** THE PROBLEM **
Rewrite everything from the line containing "Deselect the highlighted date 16" down to the end of the lines, replacing "screenshot" with "screen image" and leaving all else as it is. Omit the pictures from your answer.

▼

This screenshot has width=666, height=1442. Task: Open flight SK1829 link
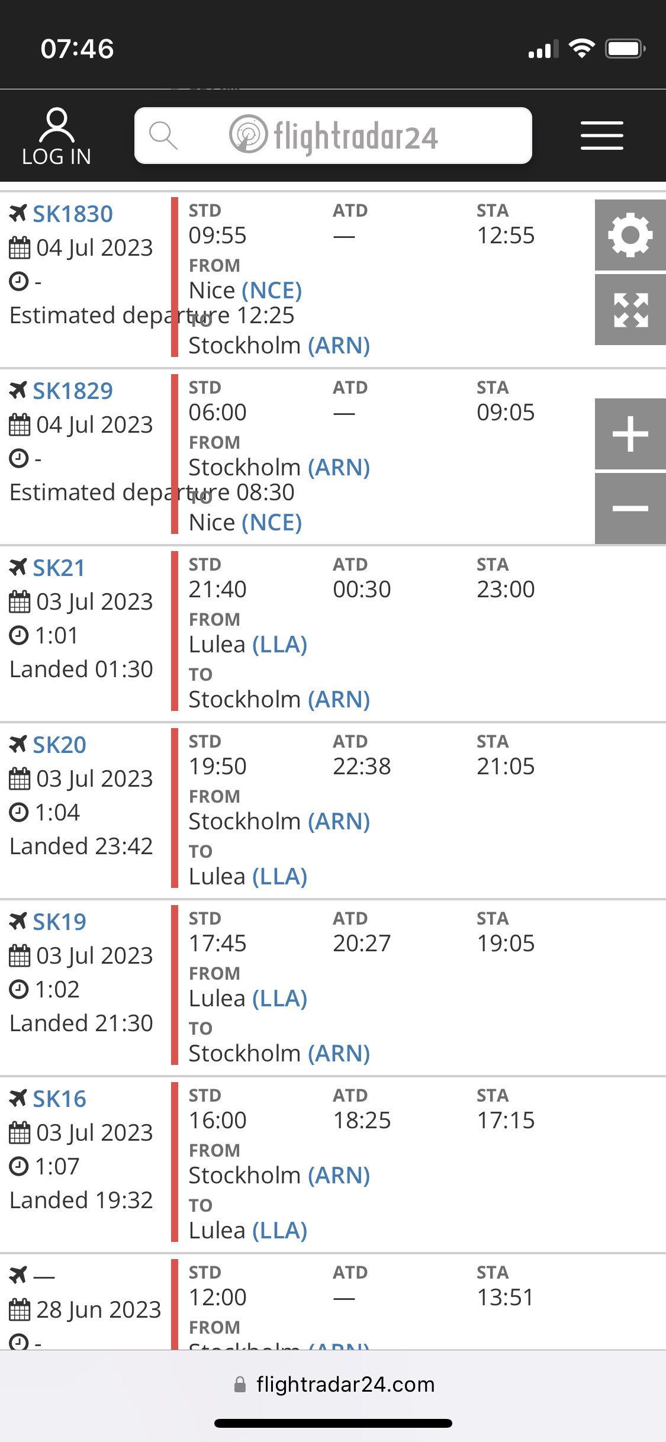tap(72, 391)
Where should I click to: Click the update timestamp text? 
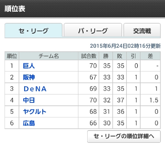point(125,46)
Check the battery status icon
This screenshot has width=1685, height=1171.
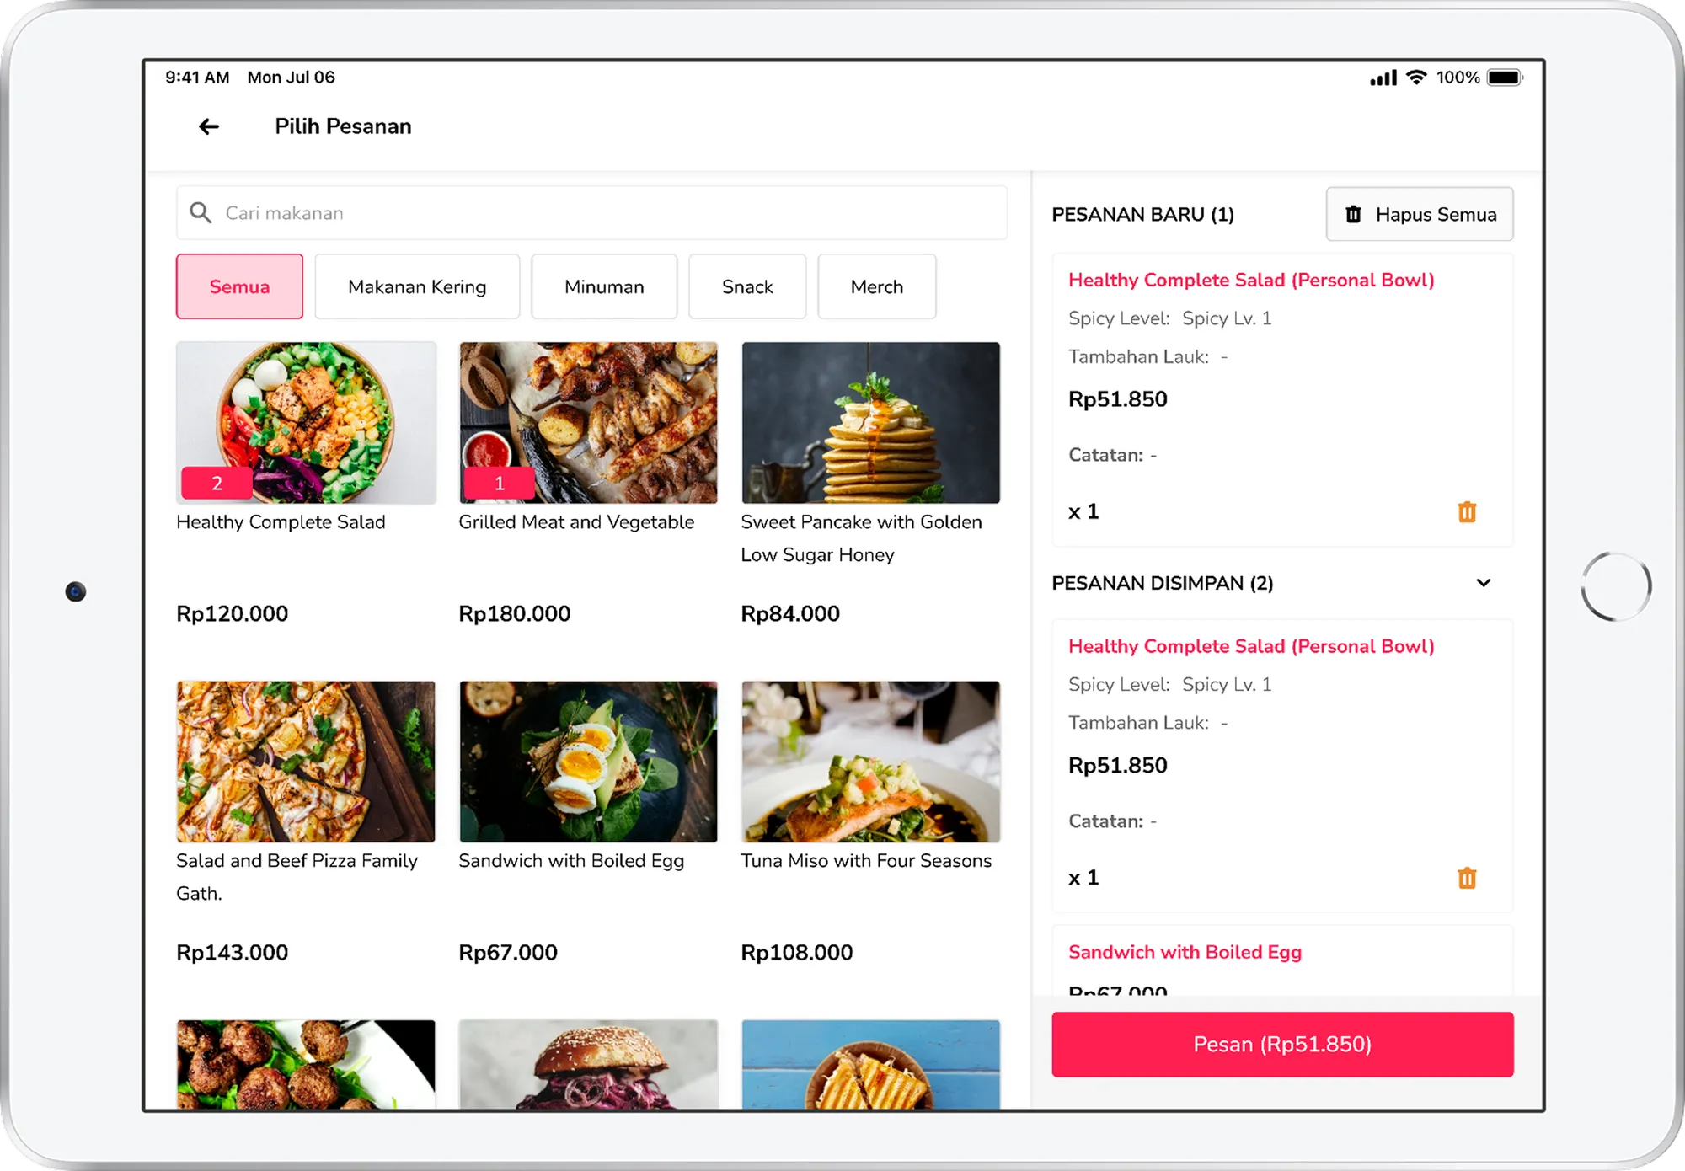[x=1505, y=78]
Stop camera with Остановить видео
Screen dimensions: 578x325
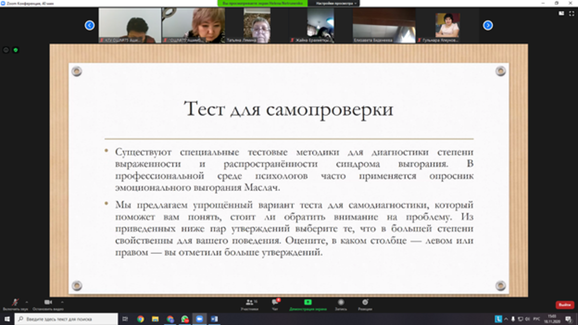click(x=48, y=303)
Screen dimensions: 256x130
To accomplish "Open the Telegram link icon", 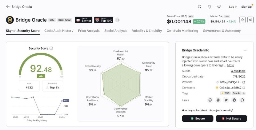I will (x=234, y=100).

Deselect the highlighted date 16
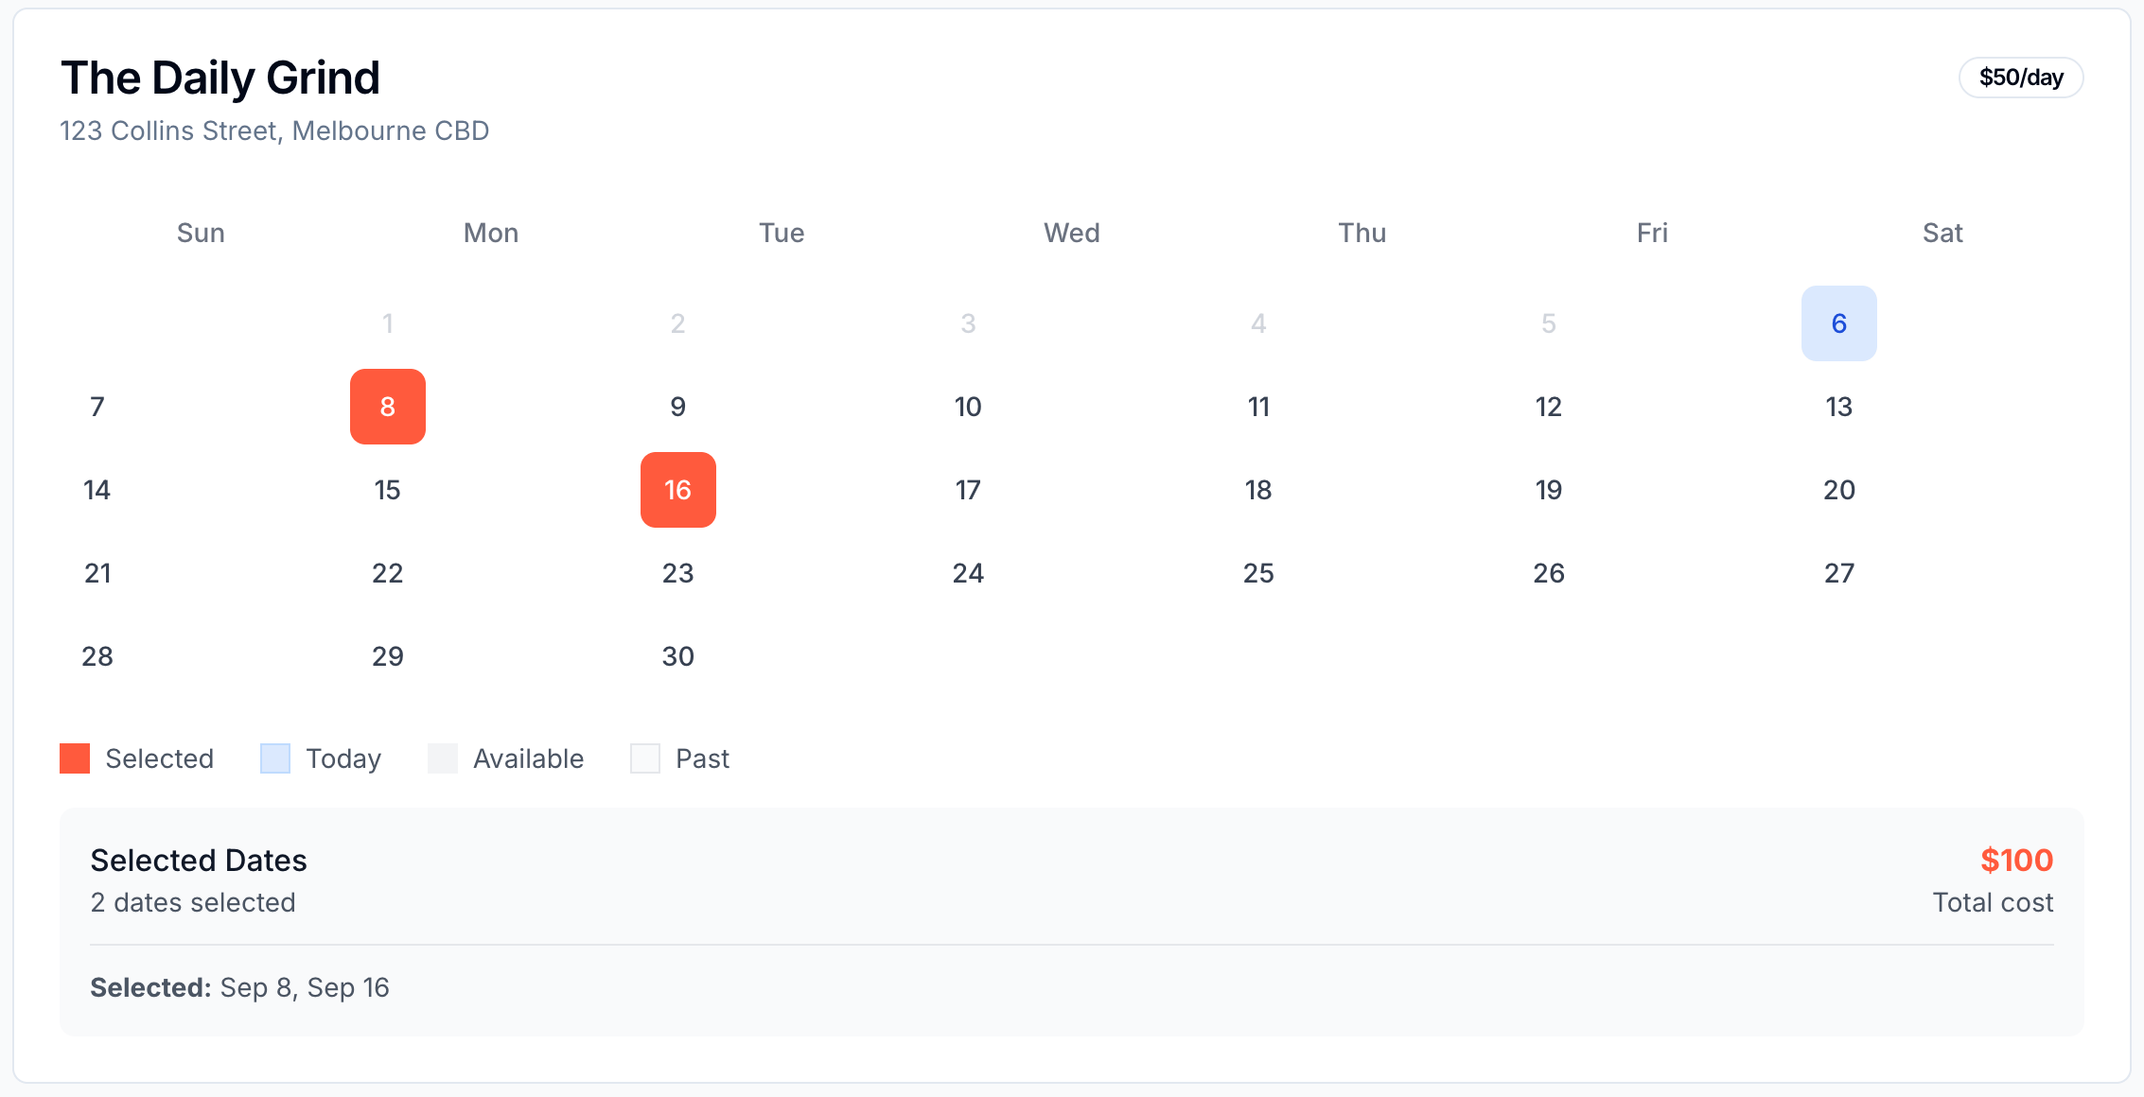(x=677, y=490)
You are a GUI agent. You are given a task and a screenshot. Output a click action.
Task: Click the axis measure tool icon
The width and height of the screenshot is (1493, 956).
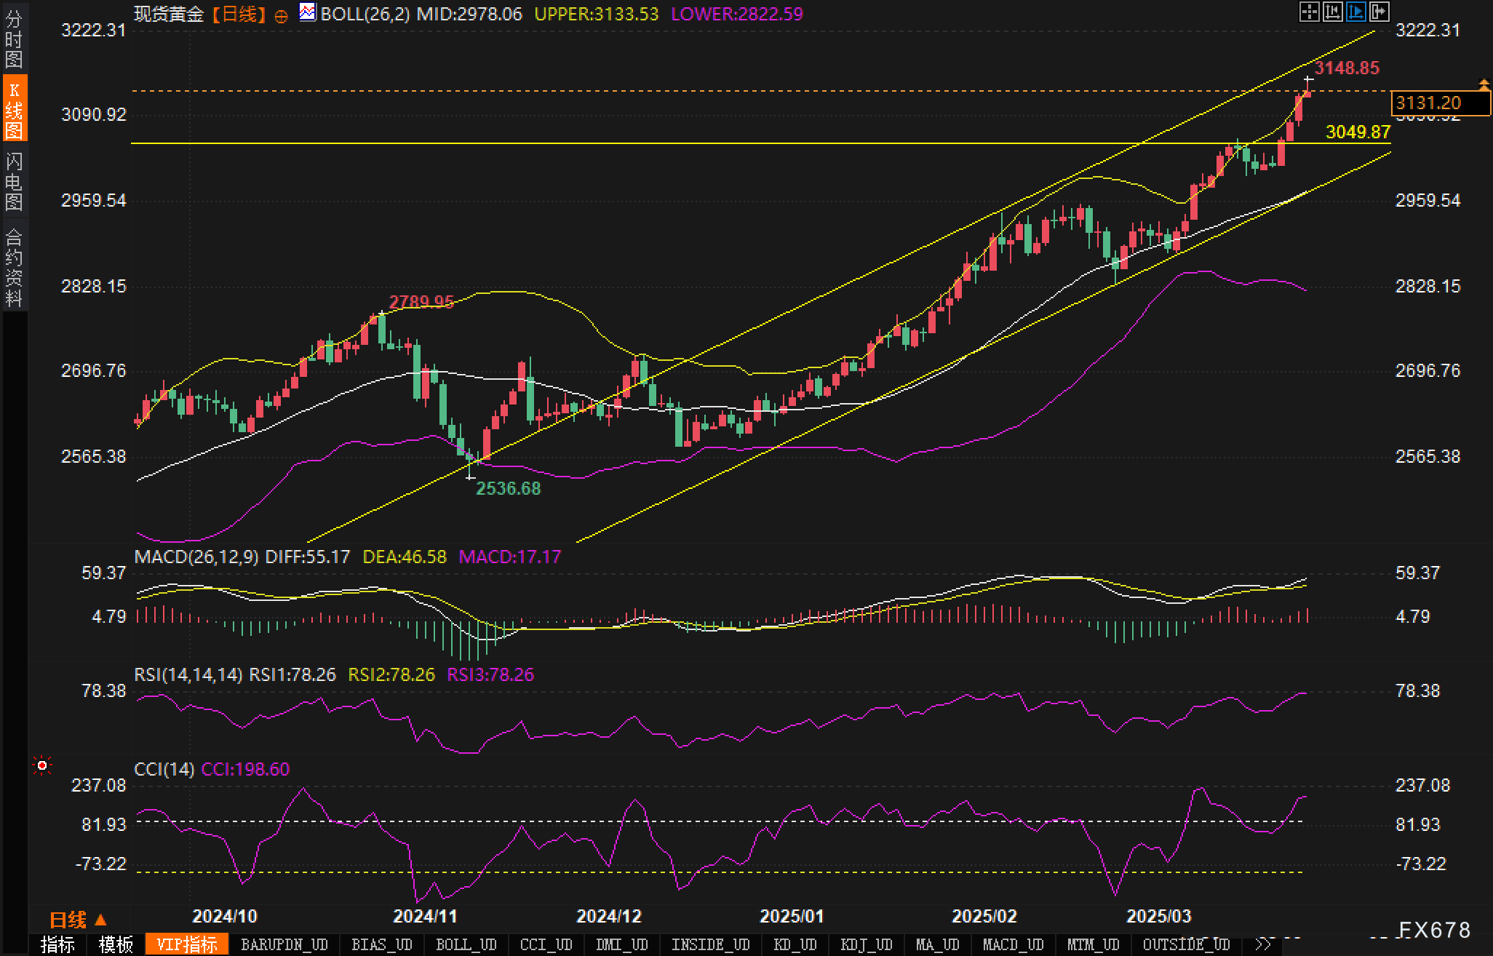pos(1332,12)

▲

** ANSWER BELOW **
Deselect the highlighted date 16
(x=677, y=490)
You are a GUI agent. You are given a task and a screen image. Output a click action.
Task: Click the axis measure tool icon
The width and height of the screen image is (1493, 956).
pos(1332,12)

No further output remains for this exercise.